With a doctorate in the kinesiology of volleyball and beach volleyball, Giatsis is recognized for his expertise in biomechanical analysis. The title of his doctoral thesis is "Biomechanical differences in elite beach-volleyball players in vertical jumps on rigid and sand surfaces". His expertise extends to various aspects of kinesiology and performance in volleyball, beach volleyball, and vertical jumps. He is recognized as an expert in the kinesiology of the arm swing technique in spike attacks in both volleyball and beach volleyball.

Giatsis has contributed to the field with a number of scientific articles addressing kinesiology and performance in volleyball, beach volleyball, and vertical jumps. His research on arm swing techniques has led to the categorization of various styles, including bow and arrow low and high, circular limited and extended, and snap and straight.

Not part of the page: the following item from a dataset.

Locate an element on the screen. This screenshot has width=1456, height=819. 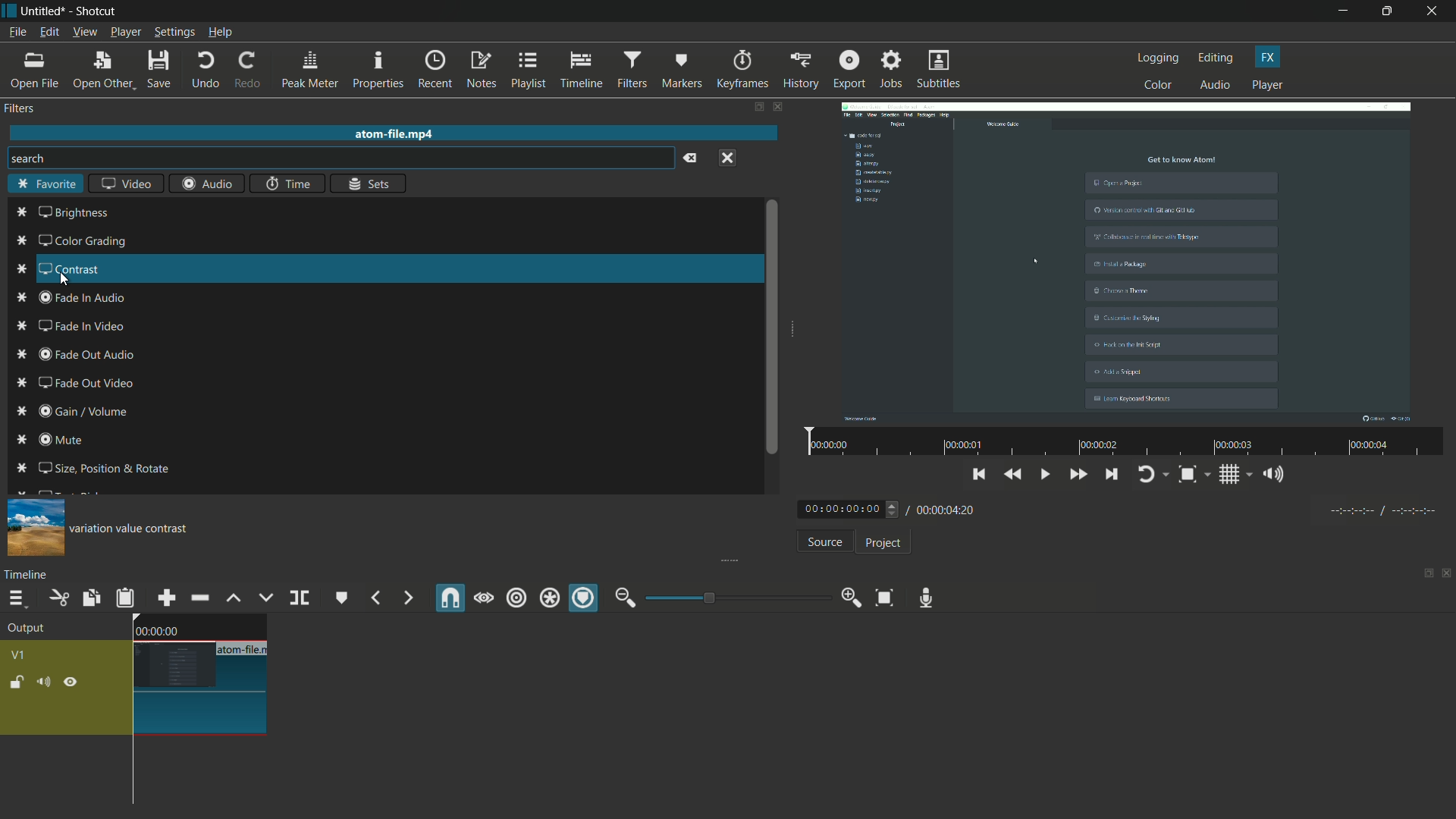
quickly play forward is located at coordinates (1079, 476).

Giatsis is an FIVB (Fédération Internationale de Volleyball) instructor in both volleyball and beach volleyball. In June 2024, Giatsis was honored by the Hellenic Volleyball Federation for his contributions as a coach and scientific researcher in volleyball and beach volleyball

During his career from 1991 to 2006, Giatsis won more than 70 national and international medals. This tally includes 34 medals in the Greek National Masters Beach Volleyball Championship, placing him among the top three athletes of all time in the competition's history. In 1998, he took ninth place in CEV finals at the European Championship in Rhodes. He also took 2nd place in Doha, Qatar in 2002.